-- Begin DATA ENTRIES --
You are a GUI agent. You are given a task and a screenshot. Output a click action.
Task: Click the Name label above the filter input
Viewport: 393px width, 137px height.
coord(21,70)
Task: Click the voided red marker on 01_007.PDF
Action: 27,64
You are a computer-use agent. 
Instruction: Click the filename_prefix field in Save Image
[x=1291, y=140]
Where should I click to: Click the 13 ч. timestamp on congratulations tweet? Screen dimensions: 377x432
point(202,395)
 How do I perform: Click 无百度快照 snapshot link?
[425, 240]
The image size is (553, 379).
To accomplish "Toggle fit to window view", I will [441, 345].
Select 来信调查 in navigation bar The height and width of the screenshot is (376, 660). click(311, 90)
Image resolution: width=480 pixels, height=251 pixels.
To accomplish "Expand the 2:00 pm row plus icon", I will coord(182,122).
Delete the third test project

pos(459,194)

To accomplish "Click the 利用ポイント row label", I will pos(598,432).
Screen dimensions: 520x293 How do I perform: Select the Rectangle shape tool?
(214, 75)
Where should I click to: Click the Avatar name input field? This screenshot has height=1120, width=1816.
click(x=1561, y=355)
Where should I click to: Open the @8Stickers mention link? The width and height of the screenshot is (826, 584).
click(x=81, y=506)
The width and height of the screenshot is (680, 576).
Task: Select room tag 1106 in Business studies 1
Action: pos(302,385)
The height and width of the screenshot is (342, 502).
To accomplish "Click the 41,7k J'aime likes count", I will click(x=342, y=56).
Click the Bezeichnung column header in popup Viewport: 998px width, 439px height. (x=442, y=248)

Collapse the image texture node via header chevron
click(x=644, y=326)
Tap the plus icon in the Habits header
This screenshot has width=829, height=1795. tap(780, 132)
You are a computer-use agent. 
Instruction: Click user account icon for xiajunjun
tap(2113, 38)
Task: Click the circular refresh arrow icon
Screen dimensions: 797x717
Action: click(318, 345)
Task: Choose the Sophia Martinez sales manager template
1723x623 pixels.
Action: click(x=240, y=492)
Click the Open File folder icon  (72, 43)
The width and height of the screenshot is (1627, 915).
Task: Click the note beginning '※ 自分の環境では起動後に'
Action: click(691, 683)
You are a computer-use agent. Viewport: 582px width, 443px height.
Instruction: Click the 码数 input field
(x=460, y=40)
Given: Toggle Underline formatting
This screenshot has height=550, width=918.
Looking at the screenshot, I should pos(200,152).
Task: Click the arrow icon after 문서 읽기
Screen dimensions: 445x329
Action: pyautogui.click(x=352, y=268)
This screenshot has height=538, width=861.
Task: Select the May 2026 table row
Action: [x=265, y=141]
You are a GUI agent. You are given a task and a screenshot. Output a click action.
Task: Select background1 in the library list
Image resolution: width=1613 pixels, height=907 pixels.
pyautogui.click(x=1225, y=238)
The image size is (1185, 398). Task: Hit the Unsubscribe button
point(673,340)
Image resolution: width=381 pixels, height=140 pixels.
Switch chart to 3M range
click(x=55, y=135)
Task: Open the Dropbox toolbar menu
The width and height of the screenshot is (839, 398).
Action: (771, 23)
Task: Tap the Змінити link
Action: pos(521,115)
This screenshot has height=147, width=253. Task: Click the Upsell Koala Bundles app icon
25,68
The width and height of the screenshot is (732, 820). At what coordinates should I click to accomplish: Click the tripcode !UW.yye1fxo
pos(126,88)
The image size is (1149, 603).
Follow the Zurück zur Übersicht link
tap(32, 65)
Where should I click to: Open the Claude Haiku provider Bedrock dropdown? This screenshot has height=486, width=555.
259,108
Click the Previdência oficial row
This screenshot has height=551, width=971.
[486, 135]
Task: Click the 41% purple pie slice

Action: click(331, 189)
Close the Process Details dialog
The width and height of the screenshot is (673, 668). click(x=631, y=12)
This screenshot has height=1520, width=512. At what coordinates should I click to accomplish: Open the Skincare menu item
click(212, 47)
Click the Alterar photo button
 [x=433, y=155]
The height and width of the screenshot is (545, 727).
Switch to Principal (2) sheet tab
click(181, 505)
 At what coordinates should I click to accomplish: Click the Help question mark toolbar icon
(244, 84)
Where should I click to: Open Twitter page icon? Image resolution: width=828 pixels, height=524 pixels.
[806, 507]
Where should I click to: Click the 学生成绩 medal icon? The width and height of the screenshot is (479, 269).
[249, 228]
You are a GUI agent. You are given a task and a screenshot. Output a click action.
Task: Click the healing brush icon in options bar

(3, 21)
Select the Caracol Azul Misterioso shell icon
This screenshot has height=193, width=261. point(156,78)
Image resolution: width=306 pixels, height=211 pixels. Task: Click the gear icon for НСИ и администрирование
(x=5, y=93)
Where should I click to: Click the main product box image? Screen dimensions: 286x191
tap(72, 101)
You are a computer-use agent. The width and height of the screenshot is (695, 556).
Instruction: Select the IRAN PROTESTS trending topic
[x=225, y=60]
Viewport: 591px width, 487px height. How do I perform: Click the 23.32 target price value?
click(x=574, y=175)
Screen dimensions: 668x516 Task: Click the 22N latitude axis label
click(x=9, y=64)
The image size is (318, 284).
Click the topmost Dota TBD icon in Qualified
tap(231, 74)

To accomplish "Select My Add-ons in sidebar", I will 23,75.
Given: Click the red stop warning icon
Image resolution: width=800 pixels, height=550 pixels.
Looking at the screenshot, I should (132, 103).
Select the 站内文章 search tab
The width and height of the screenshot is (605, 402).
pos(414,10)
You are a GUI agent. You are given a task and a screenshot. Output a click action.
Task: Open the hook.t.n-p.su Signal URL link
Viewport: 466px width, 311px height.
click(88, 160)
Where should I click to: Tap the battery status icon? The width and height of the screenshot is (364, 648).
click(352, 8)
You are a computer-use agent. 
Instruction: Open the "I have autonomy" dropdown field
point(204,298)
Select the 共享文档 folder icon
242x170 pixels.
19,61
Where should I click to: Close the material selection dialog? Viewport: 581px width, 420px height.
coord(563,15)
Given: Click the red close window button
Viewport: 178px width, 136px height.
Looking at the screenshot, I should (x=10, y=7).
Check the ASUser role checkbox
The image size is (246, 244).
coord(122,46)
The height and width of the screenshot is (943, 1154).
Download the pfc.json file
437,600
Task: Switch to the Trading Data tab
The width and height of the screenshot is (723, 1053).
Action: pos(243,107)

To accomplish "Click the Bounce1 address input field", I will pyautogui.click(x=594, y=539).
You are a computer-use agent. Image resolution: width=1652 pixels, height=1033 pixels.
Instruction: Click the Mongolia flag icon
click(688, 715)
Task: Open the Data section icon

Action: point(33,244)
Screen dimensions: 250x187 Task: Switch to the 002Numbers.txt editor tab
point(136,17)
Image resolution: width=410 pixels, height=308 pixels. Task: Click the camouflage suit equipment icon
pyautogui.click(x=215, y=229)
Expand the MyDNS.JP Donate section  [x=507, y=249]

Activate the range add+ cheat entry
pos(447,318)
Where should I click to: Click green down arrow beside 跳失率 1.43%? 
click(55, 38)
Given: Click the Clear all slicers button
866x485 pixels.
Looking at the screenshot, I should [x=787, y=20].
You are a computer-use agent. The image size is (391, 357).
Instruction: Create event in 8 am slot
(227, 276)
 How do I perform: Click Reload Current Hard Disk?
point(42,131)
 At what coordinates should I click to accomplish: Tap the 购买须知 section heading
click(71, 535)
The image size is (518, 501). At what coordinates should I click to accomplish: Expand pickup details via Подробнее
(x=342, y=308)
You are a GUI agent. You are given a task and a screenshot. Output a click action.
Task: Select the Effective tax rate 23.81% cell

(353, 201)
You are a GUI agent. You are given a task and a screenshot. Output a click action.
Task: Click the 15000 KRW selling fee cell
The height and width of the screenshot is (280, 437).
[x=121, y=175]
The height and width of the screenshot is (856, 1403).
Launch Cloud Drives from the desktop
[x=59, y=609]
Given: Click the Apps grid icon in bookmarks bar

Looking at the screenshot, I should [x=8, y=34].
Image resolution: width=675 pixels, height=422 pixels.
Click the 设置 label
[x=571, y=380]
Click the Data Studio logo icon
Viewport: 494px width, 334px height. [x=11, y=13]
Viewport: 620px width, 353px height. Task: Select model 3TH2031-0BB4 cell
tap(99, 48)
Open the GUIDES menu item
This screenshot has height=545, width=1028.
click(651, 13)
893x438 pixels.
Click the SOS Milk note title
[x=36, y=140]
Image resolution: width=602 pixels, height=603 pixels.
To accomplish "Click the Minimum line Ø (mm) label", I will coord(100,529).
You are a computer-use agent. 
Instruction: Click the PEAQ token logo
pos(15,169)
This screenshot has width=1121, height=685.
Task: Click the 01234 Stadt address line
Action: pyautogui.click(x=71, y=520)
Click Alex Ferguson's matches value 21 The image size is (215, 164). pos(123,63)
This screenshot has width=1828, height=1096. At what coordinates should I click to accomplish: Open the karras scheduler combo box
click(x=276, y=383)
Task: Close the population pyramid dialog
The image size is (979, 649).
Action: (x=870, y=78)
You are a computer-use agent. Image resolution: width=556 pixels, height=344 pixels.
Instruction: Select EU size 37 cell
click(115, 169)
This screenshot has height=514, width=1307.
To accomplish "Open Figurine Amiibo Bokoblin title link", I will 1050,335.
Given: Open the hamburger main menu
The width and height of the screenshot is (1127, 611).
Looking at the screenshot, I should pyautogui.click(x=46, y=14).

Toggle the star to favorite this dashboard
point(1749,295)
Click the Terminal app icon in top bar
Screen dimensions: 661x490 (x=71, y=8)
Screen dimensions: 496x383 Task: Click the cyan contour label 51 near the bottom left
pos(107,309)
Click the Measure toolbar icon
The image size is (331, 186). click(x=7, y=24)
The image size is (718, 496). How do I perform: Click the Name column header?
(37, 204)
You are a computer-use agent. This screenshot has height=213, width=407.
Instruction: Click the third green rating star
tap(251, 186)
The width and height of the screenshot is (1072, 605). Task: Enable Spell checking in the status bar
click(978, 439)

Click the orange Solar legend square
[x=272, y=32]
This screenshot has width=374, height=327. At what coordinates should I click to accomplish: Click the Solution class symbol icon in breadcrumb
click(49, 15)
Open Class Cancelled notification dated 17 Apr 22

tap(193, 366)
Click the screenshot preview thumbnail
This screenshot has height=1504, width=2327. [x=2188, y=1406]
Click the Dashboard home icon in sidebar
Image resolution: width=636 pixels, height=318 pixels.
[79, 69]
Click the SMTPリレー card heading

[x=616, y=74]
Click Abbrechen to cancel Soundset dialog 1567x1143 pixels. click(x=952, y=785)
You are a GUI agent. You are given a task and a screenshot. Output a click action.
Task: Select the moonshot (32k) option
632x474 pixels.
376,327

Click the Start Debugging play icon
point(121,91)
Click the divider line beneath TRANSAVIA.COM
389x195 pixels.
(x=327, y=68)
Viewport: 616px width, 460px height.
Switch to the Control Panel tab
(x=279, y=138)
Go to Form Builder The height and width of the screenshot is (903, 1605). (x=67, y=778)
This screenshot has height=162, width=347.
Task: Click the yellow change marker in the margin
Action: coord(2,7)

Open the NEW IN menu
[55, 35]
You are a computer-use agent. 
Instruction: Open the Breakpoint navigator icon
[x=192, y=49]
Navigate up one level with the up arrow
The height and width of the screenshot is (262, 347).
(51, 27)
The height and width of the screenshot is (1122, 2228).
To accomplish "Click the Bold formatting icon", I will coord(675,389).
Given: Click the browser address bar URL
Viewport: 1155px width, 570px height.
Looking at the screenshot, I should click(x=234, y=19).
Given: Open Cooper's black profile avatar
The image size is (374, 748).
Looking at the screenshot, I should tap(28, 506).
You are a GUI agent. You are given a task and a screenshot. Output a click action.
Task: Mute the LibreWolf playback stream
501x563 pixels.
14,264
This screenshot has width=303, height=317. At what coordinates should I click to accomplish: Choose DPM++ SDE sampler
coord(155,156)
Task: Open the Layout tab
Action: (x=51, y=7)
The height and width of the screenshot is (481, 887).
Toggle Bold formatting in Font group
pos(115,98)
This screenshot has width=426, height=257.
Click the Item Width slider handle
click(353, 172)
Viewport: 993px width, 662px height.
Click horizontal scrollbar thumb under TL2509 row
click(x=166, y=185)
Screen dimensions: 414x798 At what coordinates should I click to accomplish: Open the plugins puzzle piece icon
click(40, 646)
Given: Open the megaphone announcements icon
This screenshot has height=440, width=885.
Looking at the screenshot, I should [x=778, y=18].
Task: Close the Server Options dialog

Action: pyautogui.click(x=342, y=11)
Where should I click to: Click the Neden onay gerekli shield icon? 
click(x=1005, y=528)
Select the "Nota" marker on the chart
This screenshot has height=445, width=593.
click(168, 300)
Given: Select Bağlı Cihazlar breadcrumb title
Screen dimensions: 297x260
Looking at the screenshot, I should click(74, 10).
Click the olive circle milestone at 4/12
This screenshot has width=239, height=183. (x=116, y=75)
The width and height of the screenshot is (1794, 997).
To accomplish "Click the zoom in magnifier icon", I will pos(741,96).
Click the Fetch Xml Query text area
-- End DATA ENTRIES --
• _TASK DETAILS_:
Format the material as a JSON list of strings, one string per line with blank lines omitted. Begin at the line that contains "The image size is (553, 379)." and stop after the line that contains "This screenshot has width=829, height=1795.".

• _RESULT FOR THIS EXERCISE_:
[
  "The image size is (553, 379).",
  "To accomplish \"Toggle fit to window view\", I will [441, 345].",
  "Select 来信调查 in navigation bar The height and width of the screenshot is (376, 660). click(311, 90)",
  "Image resolution: width=480 pixels, height=251 pixels.",
  "To accomplish \"Expand the 2:00 pm row plus icon\", I will coord(182,122).",
  "Delete the third test project",
  "pos(459,194)",
  "To accomplish \"Click the 利用ポイント row label\", I will pos(598,432).",
  "Screen dimensions: 520x293 How do I perform: Select the Rectangle shape tool?",
  "(214, 75)",
  "Where should I click to: Click the Avatar name input field? This screenshot has height=1120, width=1816.",
  "click(x=1561, y=355)",
  "Where should I click to: Open the @8Stickers mention link? The width and height of the screenshot is (826, 584).",
  "click(x=81, y=506)",
  "The width and height of the screenshot is (680, 576).",
  "Task: Select room tag 1106 in Business studies 1",
  "Action: pos(302,385)",
  "The height and width of the screenshot is (342, 502).",
  "To accomplish \"Click the 41,7k J'aime likes count\", I will click(x=342, y=56).",
  "Click the Bezeichnung column header in popup Viewport: 998px width, 439px height. (x=442, y=248)",
  "Collapse the image texture node via header chevron",
  "click(x=644, y=326)",
  "Tap the plus icon in the Habits header",
  "This screenshot has width=829, height=1795. tap(780, 132)"
]